Beyond the localization of AI 'sinking', the biggest change in the AI track recently has been the technological breakthrough in multi-modal video generation, evolving from supporting pure text-to-video generation to a full-link integration generation technology involving text + images + audio.

Let me mention a few examples of technological breakthroughs for everyone to feel.

1) ByteDance open-sourced the EX-4D framework: single-eye video turns into free-view 4D content, with a user acceptance rate of 70.7%. This means that for an ordinary video, AI can automatically generate viewing effects from any angle, which previously required a professional 3D modeling team.

2) Baidu's 'Hui Xiang' platform: generates a 10-second video from an image, claiming to achieve 'movie-level' quality. However, whether this is exaggerated by marketing packaging will need to be seen after the Pro version update in August.

3) Google DeepMind Veo: can achieve synchronized generation of 4K video + ambient sound. The key technological highlight is the achievement of 'synchronization' capability; previously, video and audio were stitched together from two separate systems. Achieving true semantic-level matching requires overcoming significant challenges, such as ensuring that walking actions and footstep sounds correspond in complex scenes.

4) Douyin ContentV: 80 billion parameters, generates 1080p video in 2.3 seconds, costing 3.67 yuan /5 seconds. Honestly, this cost control is quite good, but currently, in terms of generation quality, it still falls short in complex scenes.

Why do we say that these cases have significant breakthroughs in video quality, generation costs, application scenarios, etc., and have great value and significance?

1. In terms of technological value breakthroughs, the complexity of multi-modal video generation is often exponential. A single frame image generates about 10^6 pixels, and a video must ensure temporal coherence (at least 100 frames), plus audio synchronization (10^4 sampling points per second), while also considering 3D spatial consistency.

Overall, the technical complexity is not low; originally, a super-large model handled all tasks. It is said that Sora burned tens of thousands of H100 to gain video generation capability. Now, it can be achieved through modular decomposition + collaboration of large models. For example, Byte's EX-4D actually breaks down complex tasks into: depth estimation module, viewpoint transformation module, temporal interpolation module, rendering optimization module, etc. Each module specializes in one task and coordinates through a mechanism.
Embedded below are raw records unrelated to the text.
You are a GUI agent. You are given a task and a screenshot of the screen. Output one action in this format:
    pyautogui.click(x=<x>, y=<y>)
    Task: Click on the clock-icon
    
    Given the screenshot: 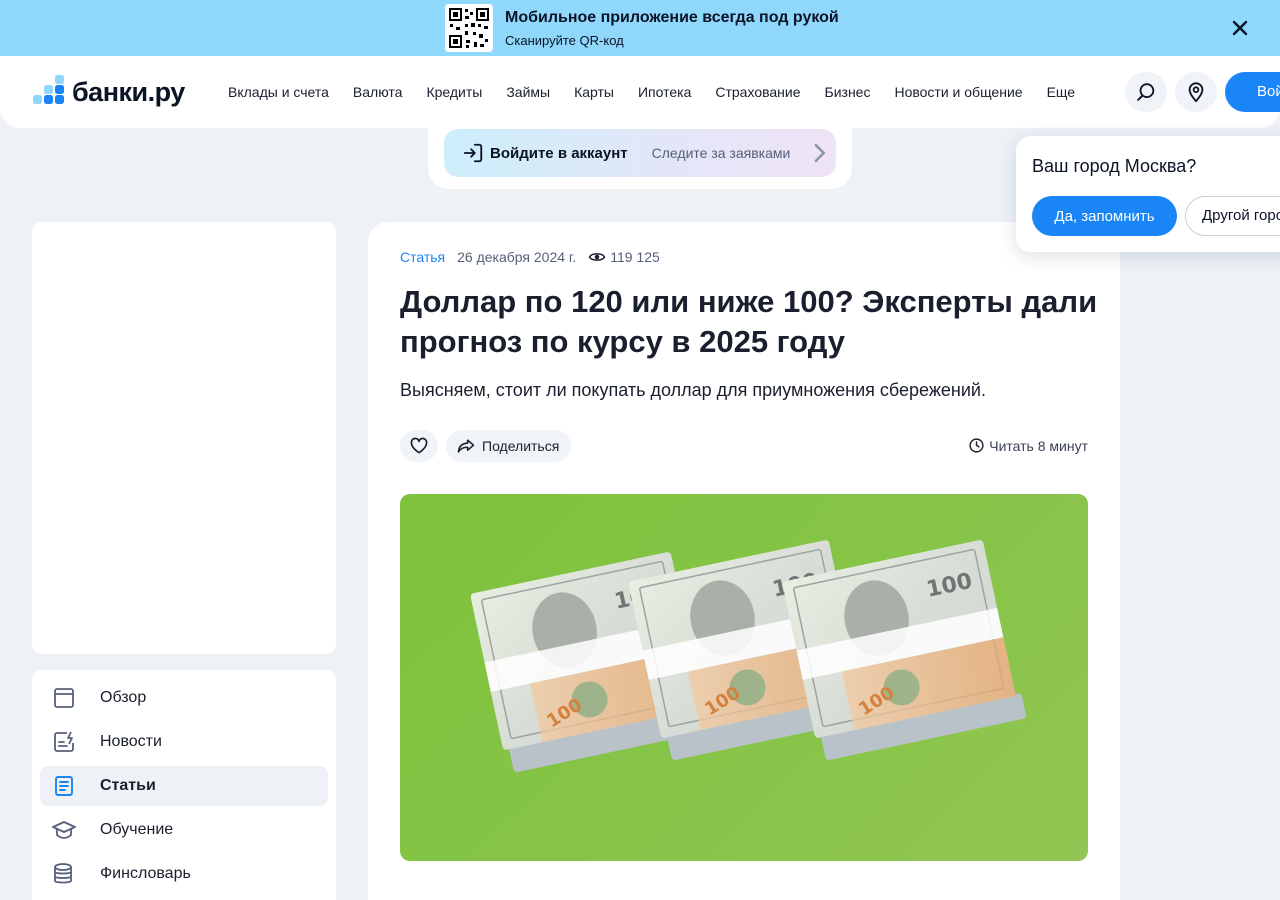 What is the action you would take?
    pyautogui.click(x=976, y=446)
    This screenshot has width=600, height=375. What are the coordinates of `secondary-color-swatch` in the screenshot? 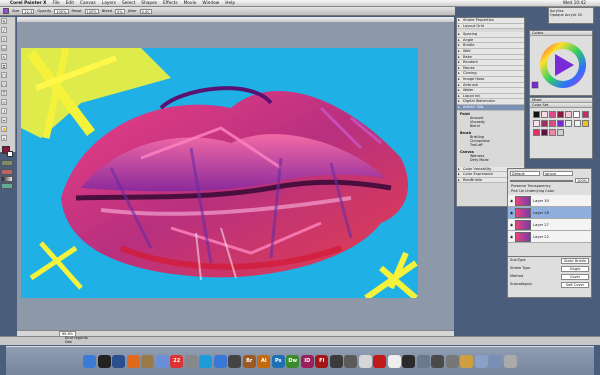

2. In terms of cost reduction: behind it is the optimization of the inference architecture itself, including layered generation strategies, first generating a skeleton at low resolution and then enhancing imaging content at high resolution; cache reuse mechanisms, which involve reusing similar scenes; and dynamic resource allocation, which adjusts the model depth based on specific content complexity.

Only after such optimization can we achieve a result of 3.67 yuan /5 seconds for Douyin ContentV.

3. In terms of application impact, traditional video production is a heavy asset game: equipment, venues, actors, post-production; a 30-second advertisement costing hundreds of thousands is normal. Now, AI compresses this process to Prompt + a few minutes of waiting, and can achieve perspectives and special effects that traditional shooting finds difficult.

This transforms the original technical and financial barriers in video production into creativity and aesthetics, which may promote a reshuffling of the entire creator economy.

The question arises, what is the relationship between all these changes in the demand side of web2AI technology and web3AI?

1. First, the change in the structure of computing power demand. In the past, AI competed on the scale of computing power; whoever had more homogeneous GPU clusters would win. However, multi-modal video generation requires a diverse combination of computing power, which may generate demand for distributed idle computing power, as well as various distributed fine-tuning models, algorithms, and inference platforms.

2. Secondly, the demand for data annotation will also strengthen. Generating a professional-level video requires: precise scene descriptions, reference images, audio styles, camera motion trajectories, lighting conditions, etc., which will become new professional data annotation needs. Using web3 incentive methods can stimulate photographers, sound engineers, 3D artists, and others to provide professional data elements, enhancing AI video generation capabilities with specialized vertical data annotations.

3. Lastly, it is worth mentioning that as AI transitions from a past centralized large-scale resource allocation to a modular collaborative approach, this itself is a new demand for decentralized platforms. At that time, computing power, data, models, incentives, etc., will combine to form a self-reinforcing flywheel, driving the integration of web3AI and web2AI scenarios.